Well, you gotta love the guy.  Power Axiom #4 is to "Play the Song you Came on Earth to Play."  Football is Clint's song for now but soon he will join the Marine Corps Force Reconnaissance, a special forces unit that specializes in anti-terrorism activity.  "I identify a lot with the Marine Corps," Clint said.  "Shoot, I get to run and blow things up and get paid for it.  I get to run in the mud and not shower much."

Power Axiom #5 is to help others in mind, body and spirit achieve their dreams and goals.  Clint talked about Jason and Travis.  "They're both as aggressive and as crazy as I am."  Clint is the oldest male in his family and after the death of his father during his senior year, Clint felt his father's role of caretaker had been passed to him.

I hope you, the reader, don't just laugh at Clint's remark about getting to blow things up and getting paid for it.  What he will be doing is putting his life on the line for you, me and every American.  That's what every graduate of the Naval Academy will provide.  The highest commitment of service in preserving freedom for our nation and many other peoples around the world.  A freedom to reach our potential.  A freedom to play our song...the song that God intended for us to play.

Finally, I asked Clint what it means to him to lead and to serve.  He got totally serious this time and I listened carefully.  "To lead is being what you are supposed to be.  You do everything you are supposed to do and you do it right.  You can be loud or quiet.  It doesn't matter.  To serve is to put someone else, team, or in our case, our country first and to do your job.  In football, for example the job of the defensive line is to take a block without recognition.  They save my life...they serve me."

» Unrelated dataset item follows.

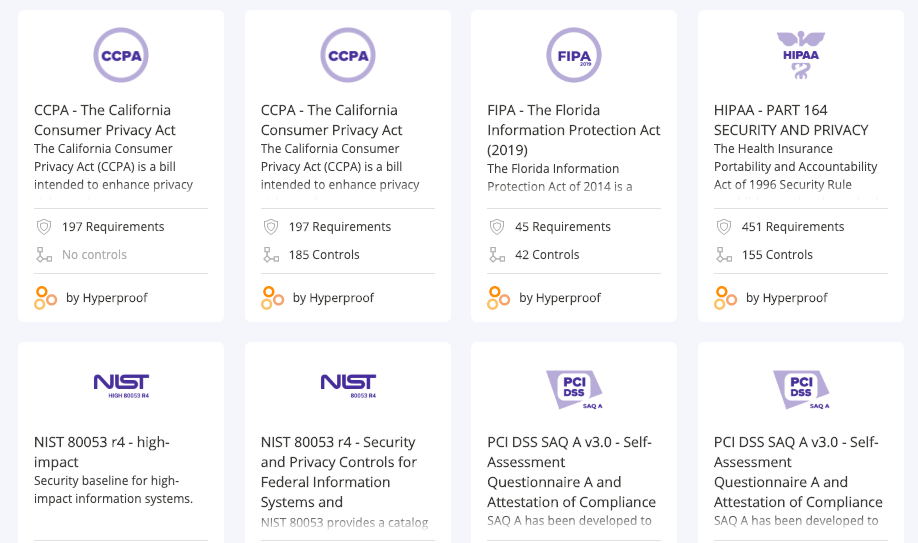This screenshot has height=543, width=918.
Task: Click CCPA logo on the 185 Controls card
Action: pyautogui.click(x=348, y=55)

I thank Coach Weatherbie and especially Phil Emery.  Everything about the Naval Academy is Upper Limit.  As I crossed over the bridge and the Chesapeake and headed for home, I wondered if Coach Emery thought whether or not if he was able to convince me about Navy football being a Division-I contender.  As I pondered that question, it went beyond that.  I thought about my ten-year old son and how great it would be if one day he could qualify to be a Midshipman at the U.S. Naval Academy in Annapolis.